= Neroche Forest =

Former royal forest in Somerset, England

Neroche Forest was a Royal forest in the county of Somerset, England, to the south of Taunton, comprising some 6000–7000 acres.

By the time of Richard II (~1377), the forest had been neglected by the Crown. In 1508, Henry VII leased Exmoor and Neroche forests to Sir Edmund Carew. In 1627, the forest, along with Selwood Forest, was disafforested by Charles I, with the intention that the land be improved for agriculture. This was done to raise funds to pay for the ill-fated Siege of Saint-Martin-de-Ré. By the 1650s, the agricultural value of the lands had shown much improvement. In 1830, a bill went through Parliament for inclosing the Forest of Roach otherwise. This encompassed 2,357 acres that were allotted to landowners in the parishes of Broadway, Bickenhall, Beercrocombe, Ilton, Barrington, Ashill, Illminster, Whitelackington, Curland, Donyatt, Isle-Abbotts, Hatchbeauchamp, and the tithing of Domett in the parish of Buckland Saint Mary.

The spelling of the name has had many variations of Neroche and Rache, with 37 variants recorded.

More recently, the name has been used by the Neroche Landscape Partnership Scheme, who from 2006 to 2011, worked to improve wildlife conservation, access and recreation in an area of 35 square miles. In 2024, the Wild Neroche scheme was started by Forestry England to rewild 730 hectares.
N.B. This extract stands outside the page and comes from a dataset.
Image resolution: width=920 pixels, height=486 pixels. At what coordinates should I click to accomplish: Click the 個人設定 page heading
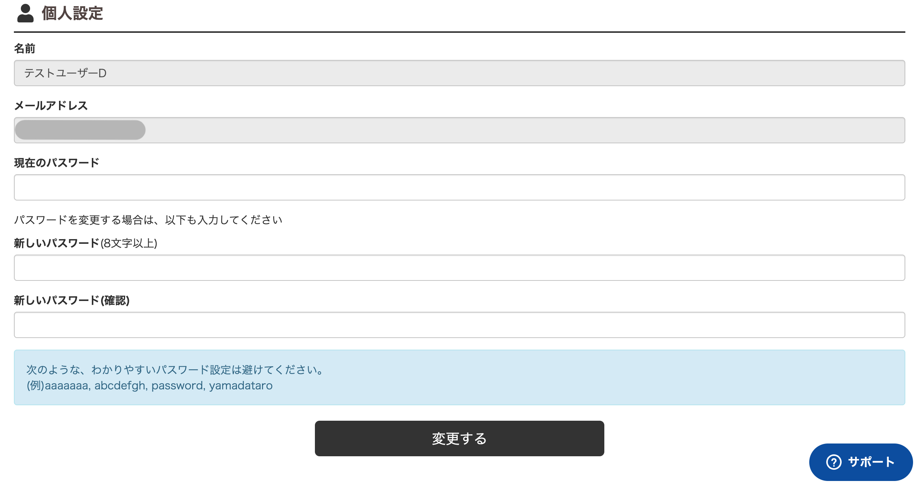(x=72, y=14)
==People associated with the forest==
- William du Plessis, hereditary keeper or master forester, mid 13th century.
- Sabine Pecche (descendant of William du Plessis), hereditary keeper or master forester, 1300.
- Sir Thomas Brooke, granted six bucks and six does a year for life from the royal forest of Neroche, 1405.
- William de Botreaux, 3rd Baron Botreaux, appointed forester, 1435.